● **TASK TO CARRY OUT**
The expected output is an exact copy of the lines from the one containing "Task: Click the money bag wallet icon" through the final line of the entries below, with no images.
━━━ DATA EXTRACTS
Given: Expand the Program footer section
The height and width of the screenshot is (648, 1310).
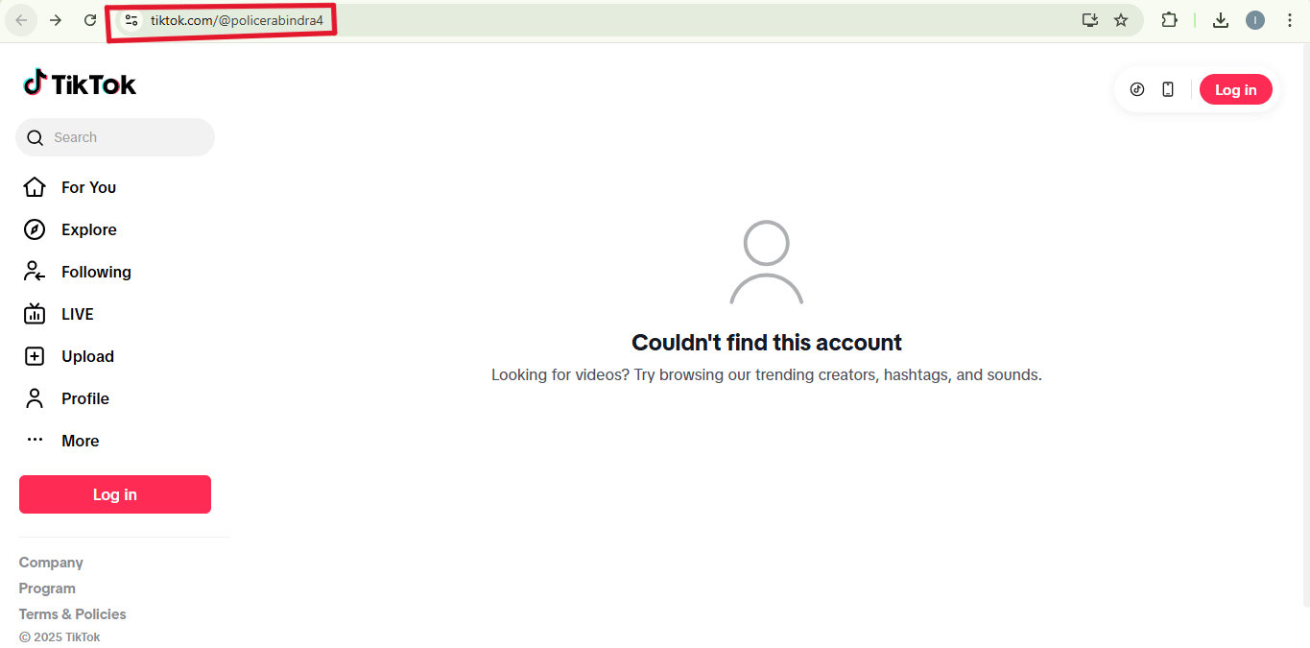Looking at the screenshot, I should pos(47,588).
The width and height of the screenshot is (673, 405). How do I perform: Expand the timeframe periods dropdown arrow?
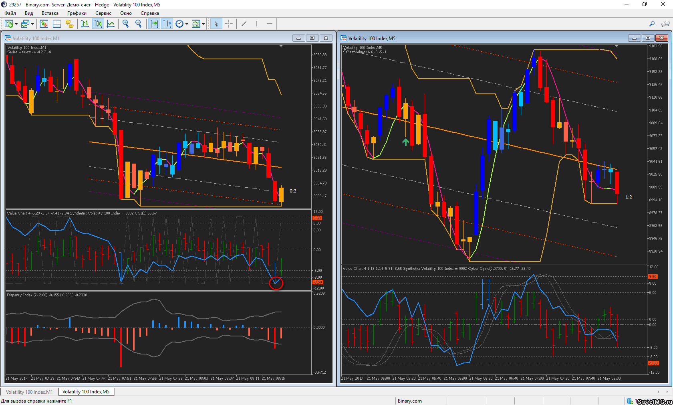click(187, 24)
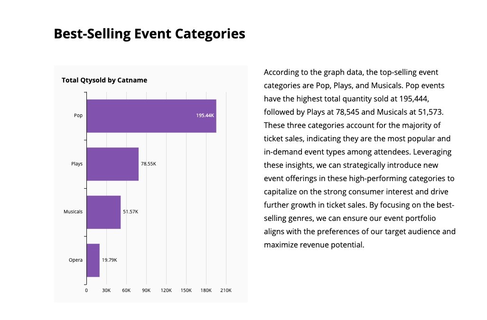Click the Musicals bar

point(103,212)
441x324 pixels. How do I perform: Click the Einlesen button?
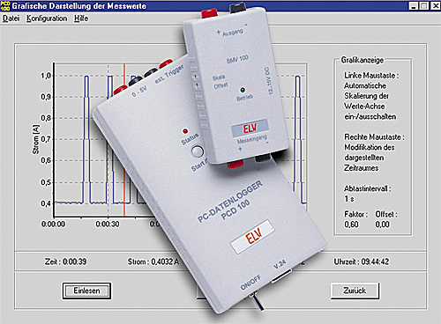[x=86, y=291]
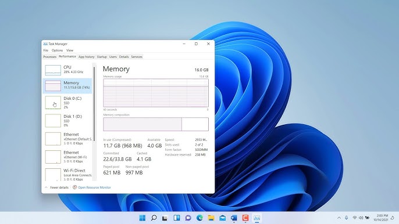Image resolution: width=399 pixels, height=224 pixels.
Task: Show hidden system tray icons chevron
Action: [x=339, y=218]
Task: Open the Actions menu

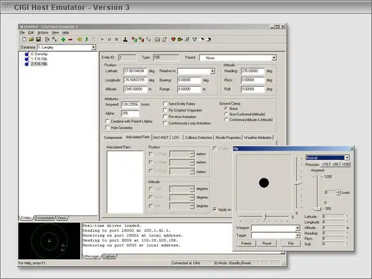Action: [42, 33]
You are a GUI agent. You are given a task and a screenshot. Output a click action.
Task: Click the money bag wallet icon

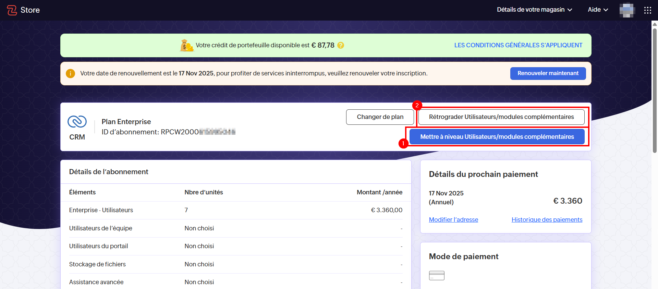point(186,45)
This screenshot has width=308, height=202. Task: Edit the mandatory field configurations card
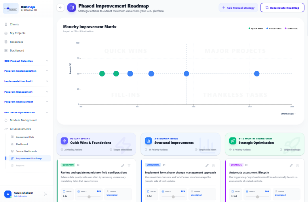123,166
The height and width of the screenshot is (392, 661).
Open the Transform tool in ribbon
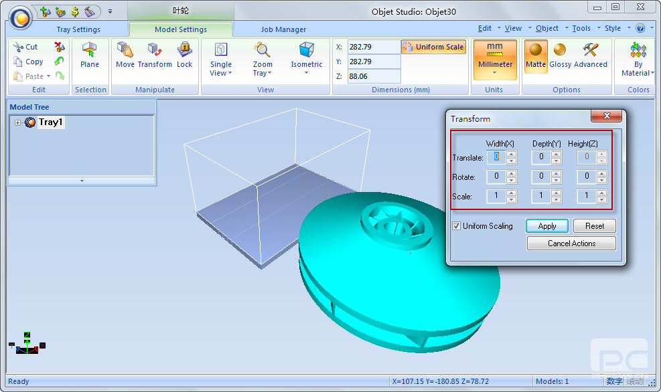[155, 56]
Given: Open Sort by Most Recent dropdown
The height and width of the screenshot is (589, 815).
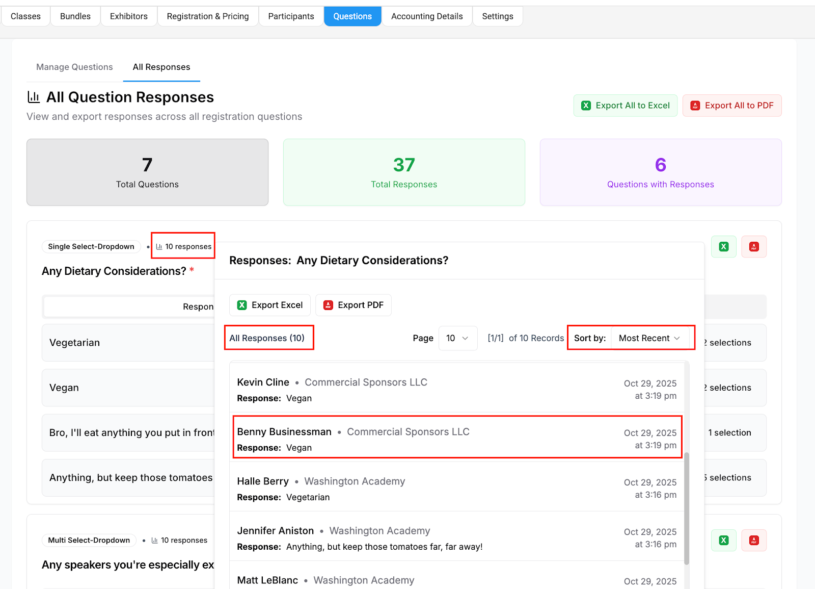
━━━━━━
● **SOLUTION BELOW**
Task: Click the money bag wallet icon

point(186,45)
This screenshot has width=308, height=202. Task: Edit the mandatory field configurations card
123,166
The height and width of the screenshot is (392, 661).
Open the Transform tool in ribbon
[155, 56]
Given: Open Sort by Most Recent dropdown
The height and width of the screenshot is (589, 815).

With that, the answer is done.